Boehringer sales tick upward 3% on big Pradaxa leap

Boehringer Ingelheim's drugs Pradaxa and Trajenta are both facing obstacles, but sales of both are still growing--and revenues for the company are growing right along with them. Wednesday, the German drugmaker announced that it had upped sales in the first half of 2013, delivering growth in the face of market stagnation, stiffer competition and pricing controls.

Boehringer's sales inched to about €7.1 billion ($9.4 billion) in the first half of 2013, a 3.1% increase over the same period last year. Hubertus von Baumbach, a managing director, cited "difficult financial circumstances" but said Boehringer expects its sales growth--in the low single digits--to beat the market this year. "In a stagnating world pharmaceutical market … this corresponds to a figure that will be above-market, in keeping with our long-term direction," he said in a statement.

Pharma sales rose by 3.5% to €5.34 billion ($7.07 billion), accounting for 75% of revenues, the company said. Best-selling Spiriva, a treatment for chronic obstructive pulmonary disease, led the way with €1.82 billion ($2.41 billion) in sales. But it was the oral anticoagulant Pradaxa that leapt upward most, with 27.9% growth to €612 million ($811 million). The Type 2 diabetes med Trajenta also turned in solid growth numbers, the company said.

#### Provided material:
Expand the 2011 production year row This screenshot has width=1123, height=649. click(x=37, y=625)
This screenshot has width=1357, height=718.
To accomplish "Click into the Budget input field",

#### Tasks to complete:
1 > In the Boehringer sales article, how much did Pradaxa sales grow, and to what amount in euros?
2 > Write a continuation of the Boehringer sales article that picks up after its last sentence.

#### Responses for each task:
1 > 27.9%, to €612 million

2 >
Pradaxa was expected to face tougher competition this year, now that Pfizer ($PFE) and Bristol-Myers Squibb's ($BMY) much-anticipated Eliquis has hit the market. But so far, that drug is struggling mightily. Once expected to become a multibillion-dollar blockbuster, Eliquis brought in only $12 million for the second quarter, down from $17 million for the first quarter of the year. Analysts cut their sales forecasts to $615 million by 2016. By contrast, Pradaxa's 27.9% growth followed a sales jump of more than 76% between 2011 and 2012, when the drug reached blockbuster territory with $1.1 billion in sales.

Worries about serious side effects, after reports of bleeding-related deaths, don't appear to be holding the drug back much, either; Boehringer says the stats bear out the numbers seen in clinical trials, but some doctors have grown wary because the drug so far lacks a proven, fast-acting antidote.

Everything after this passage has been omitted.